White peony root grows in China. It is dug in summer or autumn and washed
clean. The lateral roots and skin are removed and then it is briefly boiled and
dried in the sun, sliced and used unprepared, stir-baked or stir-baked with
Traditional uses of white peony root
This herb has been used for regulating menstruation and reducing sweating.
The extract from white peony root may have a beneficial effect on IgA nephropathy. Paeonol (2'-hydroxy-4'-methoxyacetophenone), the main active compound of white peony root, has anti-inflammatory, antioxidant and cardiovascular protective activities. Other substances in this herb include paeoniflorin and albiflorin.

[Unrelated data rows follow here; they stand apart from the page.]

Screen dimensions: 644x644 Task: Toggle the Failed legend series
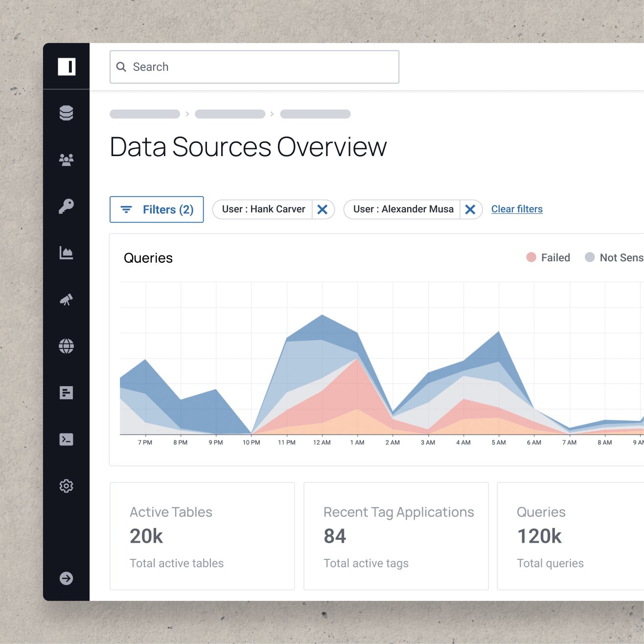pos(548,257)
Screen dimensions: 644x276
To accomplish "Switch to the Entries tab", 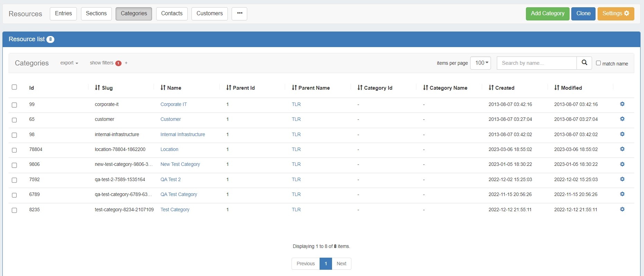I will click(x=63, y=14).
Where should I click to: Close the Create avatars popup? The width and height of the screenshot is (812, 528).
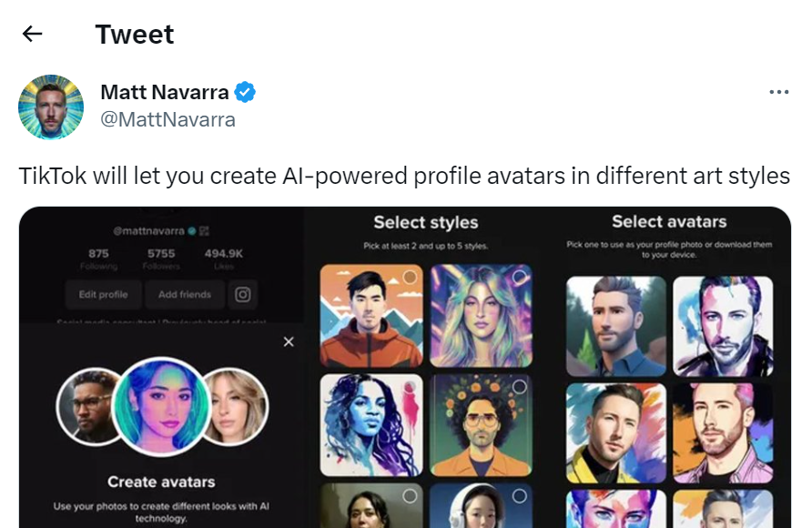[x=289, y=341]
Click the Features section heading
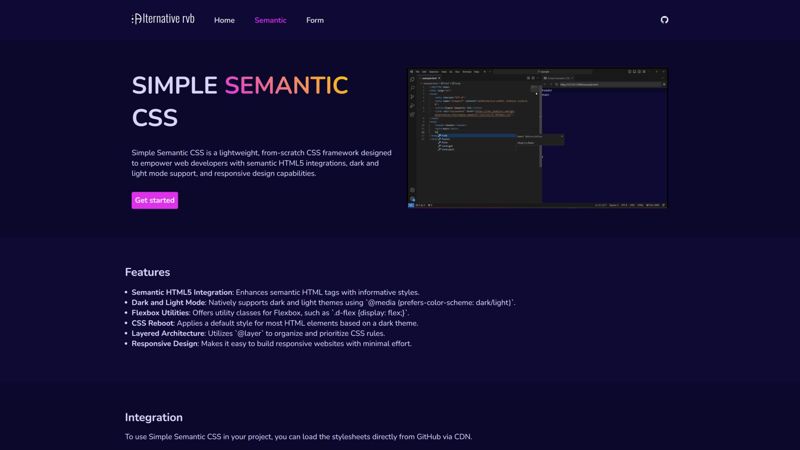 click(148, 272)
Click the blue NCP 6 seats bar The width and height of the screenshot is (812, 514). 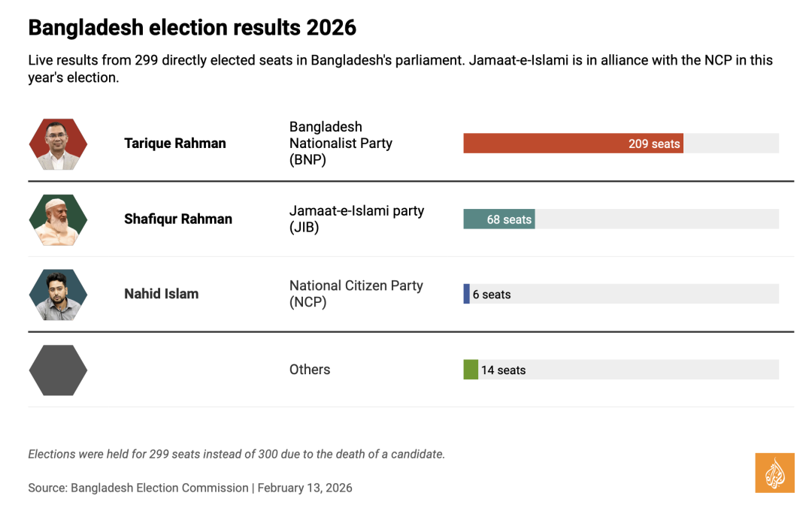[467, 294]
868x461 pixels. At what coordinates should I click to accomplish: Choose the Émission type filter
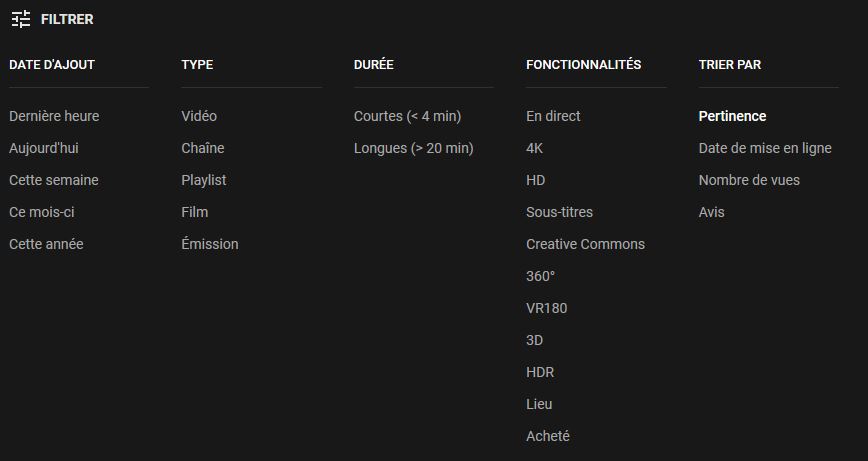[x=210, y=244]
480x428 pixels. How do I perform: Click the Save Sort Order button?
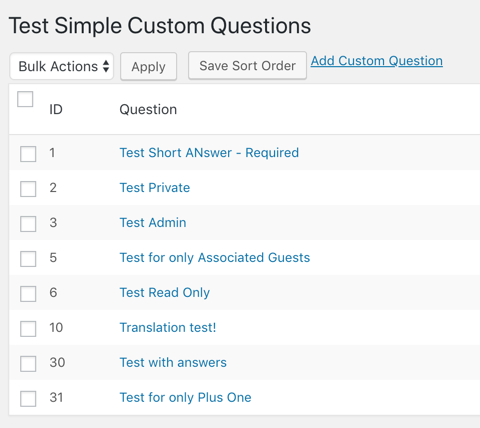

Exp Ther Med. 2013. Immunostimulatory effect of a composition isolated from white peony root oral liquid in the treatment of radiation-induced esophagitis.
For a list of herbs used in Chinese medicine, see Chinese Herbs.
White Peony Root study
The effect of the extract from Radix Paeoniae alba on IgA Glomerulonephritis in mice
Zhong Yao Cai. 2003.
To observe the effect of the extract from Radix Paeoniae Alba on IgA glomerulonephritis in mice. METHODS: IgA glomerulonephritis was induced by injection of dextran and sephadex-150. After administrating the extract, the contents of urinary protein, BUN and Cr in serum were determined. The extract could inhibit the decline of mouse weight, and decrease urinary protein content and BUN content in serum. While, the extract had no effect on Cr in serum. The extract from white peony root had therapeutical effect on IgA glomerulonephritis.
Clinical and experimental study of shenshao tongguan pian
in treating angina pectoris of coronary heart disease
Zhong Xi Yi Jie He Za Zhi. 1990.
Shenshao Tongguan Pian (SSTGP) is composed chiefly of saponins from the stem and leaf of Ginseng and Radix Paeoniae Alba, etc. The authors applied this remedy for the treatment of angina pectoris of CHD. From 1982-1988, the authors carried out a randomized double blind trial on altogether 565 cases of CHD divided into an experimental group to be treated with SSTGP and a control group treated with another TCM proprietory medicine, Dan Qi Pian, that had been used for many years clinically. The total effective rate of treating angina pectoris was 94.71% and ECG improvement rate 63.38% in experimental group whereas 66.99% and 23.38% respectively in the control group, the difference being very significant (P less than 0.01). Experiments with animals proved that SSTGP had more potent actions on CV system, such as dilatation of coronary arteries, promotion of coronary perfusion flow, lowering oxygen consumption of heart muscle, resisting the coronary spasm, anoxia and ischemia of heart muscle elicited by pituitrin, and prolongation of survival time of mice under anoxic state. In addition, laboratory examination also revealed SSTGP could promote the left ventricular output, lower the blood viscosity and inhibit the aggregation of blood platelets. Both acute and chronic toxicity tests showed SSTGP has no toxicity nor side effects. Therefore SSTGP is a new, safe and effective TCM proprietory remedy for CHD and angina pectoris.
Clinical study of 96 cases with chronic hepatitis B treated with jiedu yanggan gao by a double-blind method
Zhong Xi Yi Jie He Za Zhi. 1990.
This paper reported 96 cases with chronic hepatitis B treated by a double-blind method. There were 51 cases of observation group (OG) and 45 cases of control group (CG). OG was treated with Jiedu Yanggan Gao consisting of Artemisia capillaris, Taraxacum mongolicum, Plantago seed, Cephalanoplos segetum, Hedyotis diffusa, Flos Chrysanthemi Indici, Smilax glabra, Astragalus membranaceus, Salviae miltiorrhizae, Fructus Polygonii Orientalis, Radix Paeoniae Alba, Polygonatum sibiricum, etc.). CG was prescribed with three charred medicinal herbs (charred Fructus Crataegi, charred Fructrus Hordei Germinatus, charred fermented mixture of several medical herbs and wheat bran). The average duration of treatment was five months. All 96 cases belong to the virus-duplication-type with positive HBsAg for over one year. Among them 65.5% of cases HBeAg, DNAP and HBV-DNA were positive. 20% of cases were positive in two out of the above tests. 13 data were compared statistically between two groups, and proved to be comparable (P greater than 0.05) before treatment. 27% and 66% of cases' ALT, AST returned to normal respectively in OG after treatment. However, in CG they were 9% and 22. TTT returned to normal in 52% cases of OG and 44% in CG. 20% cases HBeAg shifted to negative in OG, but 6% in CG. Cases with negative DNAP in OG occupied 34%, but 10% in CG. 31% cases' HBV-DNA changed to negative in OG, while 17% in CG. After comprehensive judgement, the total effective rate was 74% in OG and 24% in CG respectively.. Eight cases were basically cured in OG and one case in CG. After one year's follow-up, one recurred in eight patients of OG, however the only one cured in CG still relapsed.